* _JOBS_:
#1 Answer these from the Incorta release notes excerpt:
(a) What does the Incorta Loader Service do when there are more chunks than the connection pool allows?
(b) Which schema operations does Incorta block while a schema is loading data or is scheduled to load data?
(c) Which two languages can be chosen in the Data Source dialog when creating a materialized view with a Notebook?
#2 Write a continuation of the Incorta release notes excerpt on materialized views with Notebooks, beginning right after its final step.

* _EXCERPT TO READ_:
Chunking Performance Enhancement

Chunking threads now honors the connection pool size and will not exceed the connection pool. If the number of chunks is more than the connection pool, the Incorta Loader Service will queue the chunks. In addition, the timeout for chunk fetching is unlimited.

Schema Isolation Protection

While a schema is loading data or is scheduled to load data, in this release, Incorta prevents schema deletes, imports or updates.

Materialized Views with Notebooks

Notebook Integration is an Incorta Labs feature and requires additional configuration in the CMC. Please refer to the Notebook Add-on section in this release notes for more details about Notebook integration and configuration.

The Incorta Labs Notebook integration supports the following actions:

  • Create a Materialized View using a Notebook
  • Edit an existing Materialized View using a Notebook
Create a Materialized View using a Notebook

The selected Language is the language that Notebook will export to the materialized view. To create a materialized view using a Notebook, follow these steps:

  • For a given schema, in the Actions bar, select + New.
  • In the Add New menu, select Materialized View.
  • In the Data Source dialog, in Language select SQL or Python.
  • In Script, select Edit in Notebook.
  • In the Edit Notebook (selected language) dialog, in at least one Paragraph, in the paragraph Code Section, enter the execution code.
  • Optionally run the paragraph or the notebook.
  • To exit the Edit Notebook dialog, select Done.
  • In the Data Source dialog, optionally select Add Property to configure specific Apache Spark properties for the materialized view.
  • Select Save.
Edit a Materialized View using a Notebook

To create a materialized view using a Notebook, follow these steps:

  • For a given schema, in the Schema Designer, select the materialized view table, and open the Schema Table Editor.

* _ENTRIES_:
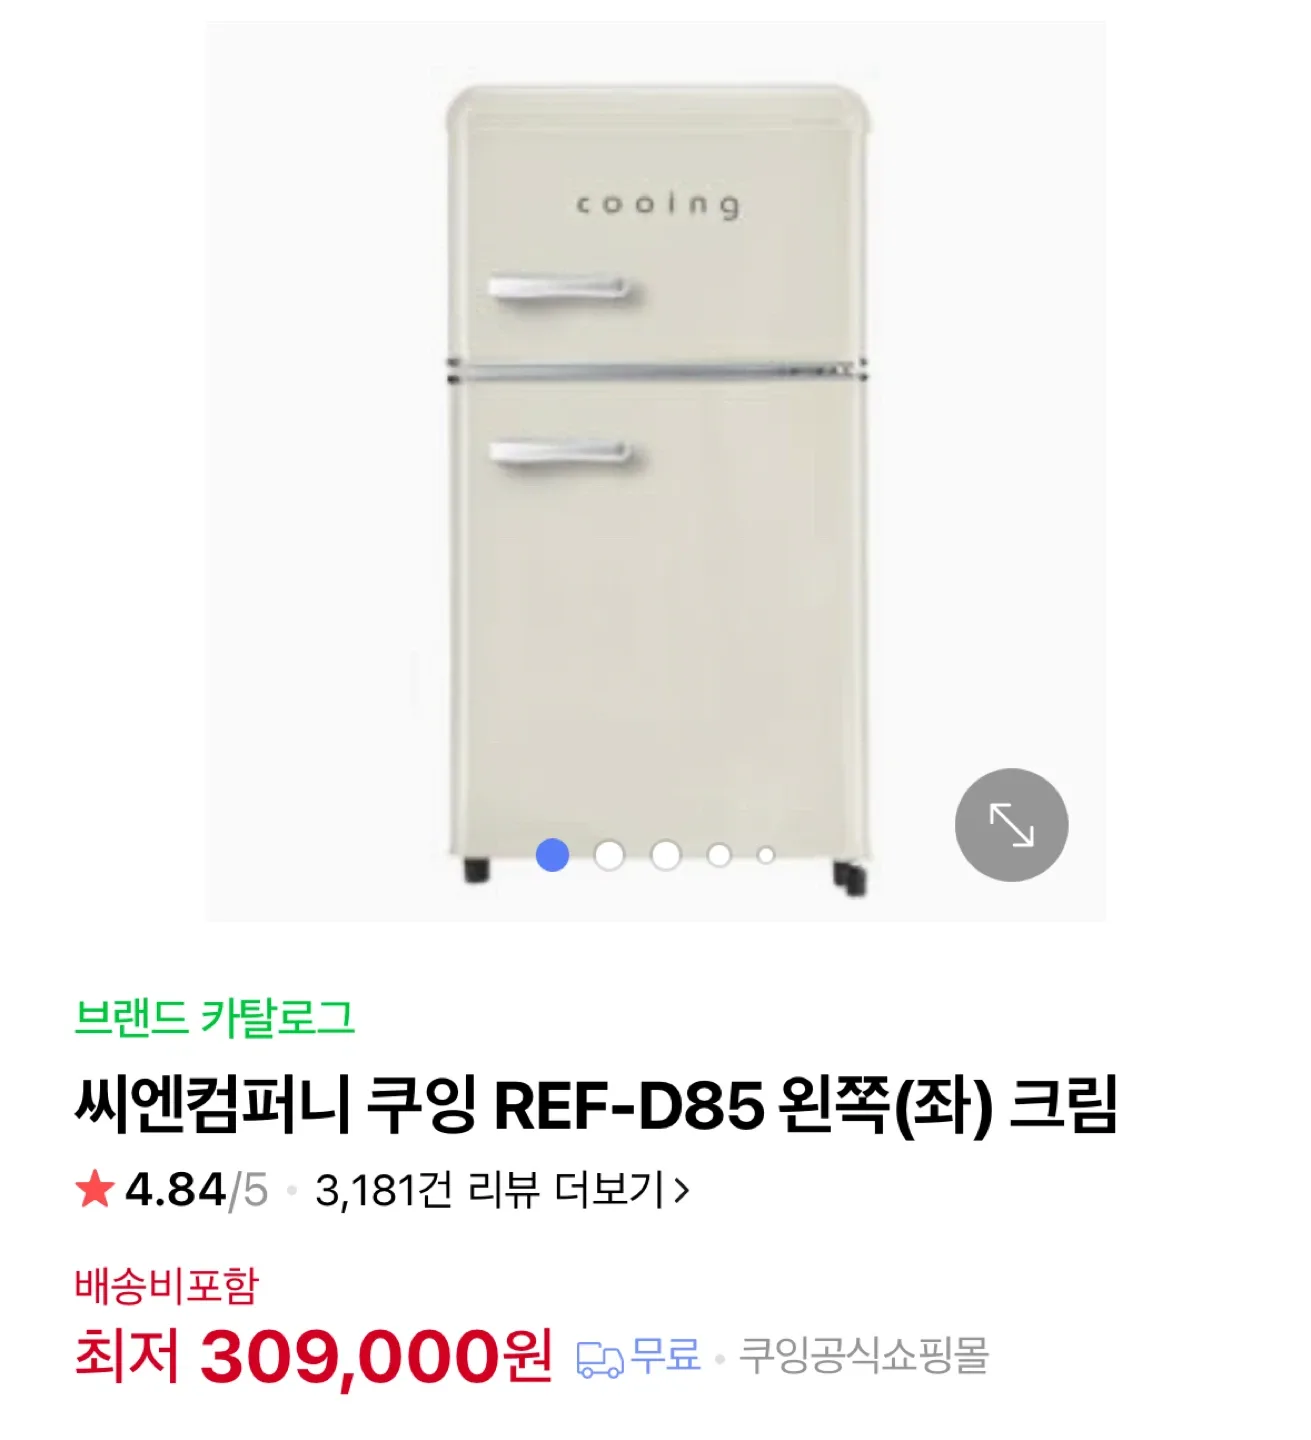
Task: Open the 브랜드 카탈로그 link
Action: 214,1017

...

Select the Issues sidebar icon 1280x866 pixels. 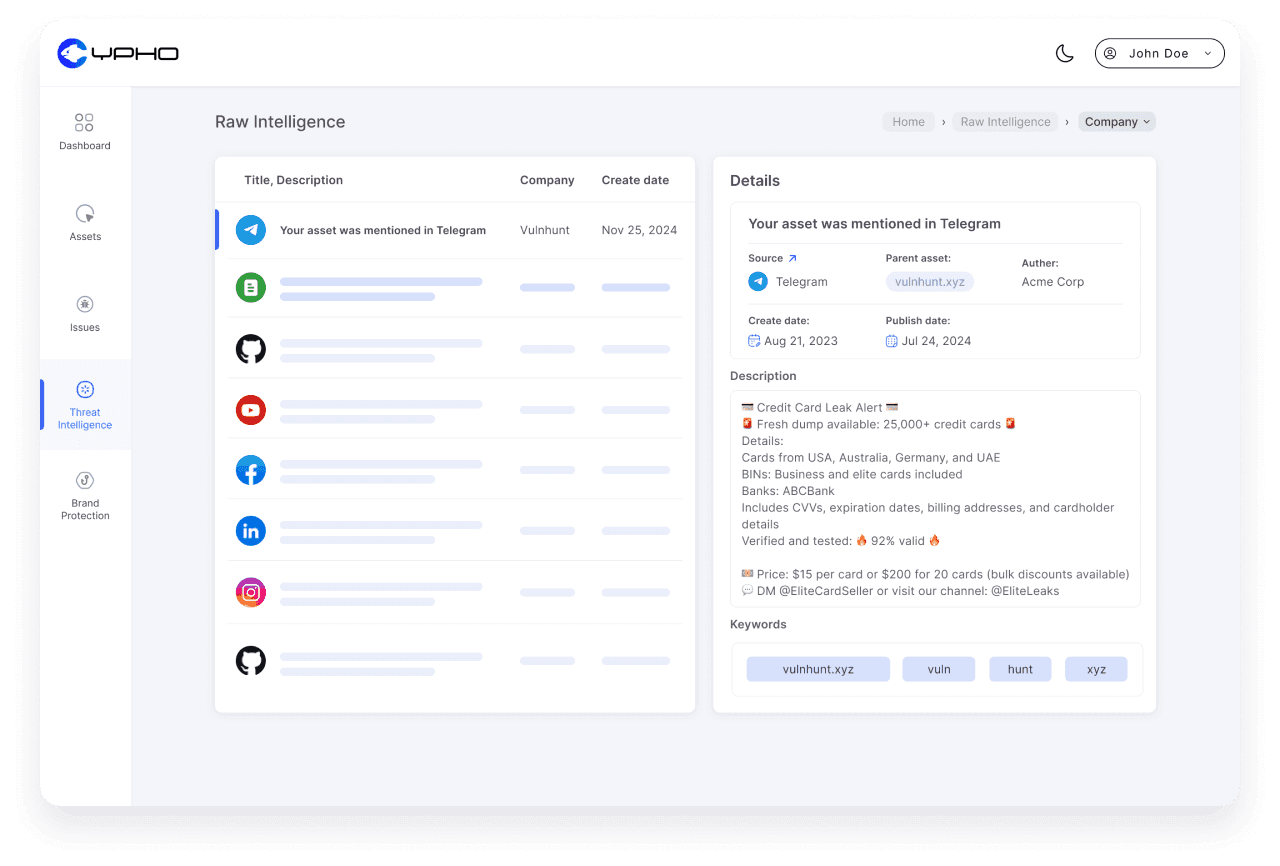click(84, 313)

* _ANSWERS_:
#1
(a) It queues the chunks.
(b) Schema deletes, imports and updates.
(c) SQL and Python.

#2
  • In the Table Editor, in the Summary section, select the Table Data Source.
  • In the Data Source dialog, in Script, select the textbox or open dialog icon.
  • In the Edit Notebook dialog, in at least one Paragraph, in the paragraph Code Section, edit the execution code.
  • Optionally run the paragraph or the notebook.
  • To exit the Edit Notebook dialog, select Done.
  • In the Data Source dialog, optionally select Add Property to configure specific Apache Spark properties for the materialized view.
  • Select Save.

Using Notebooks for Materialized Views

By design, a notebook is an interactive environment that allows you to explore, manipulate, and transform data iteratively and interactively. A notebook consists of one or more paragraphs. A paragraph consists of a code section and a result section. In the code section, you can use a language specific editor to write either PySpark or SQL code. You can execute code in the code section using paragraph commands. When there are executed results, you can view the output in the result section of the paragraph.

When editing a notebook, you can run a specific paragraph or all notebook paragraphs in the notebook.

The Notebook Add-on service runs as an application in Apache Spark. The Notebook Add-on service creates a notebook application in Apache Spark that manages the paragraph execution request. When running more than one paragraph, the Notebook Add-on service application processes each paragraph sequentially: when the first paragraph completes, the second is started.

Code Execution Language for a Notebook

When creating a materialized view, in the Data Source dialog, you must select a Language. The choices are SQL or Python. SQL represents the execution of SQL using the Spark SQL library. Python represents the execution of PySpark, which is the Python API for Spark.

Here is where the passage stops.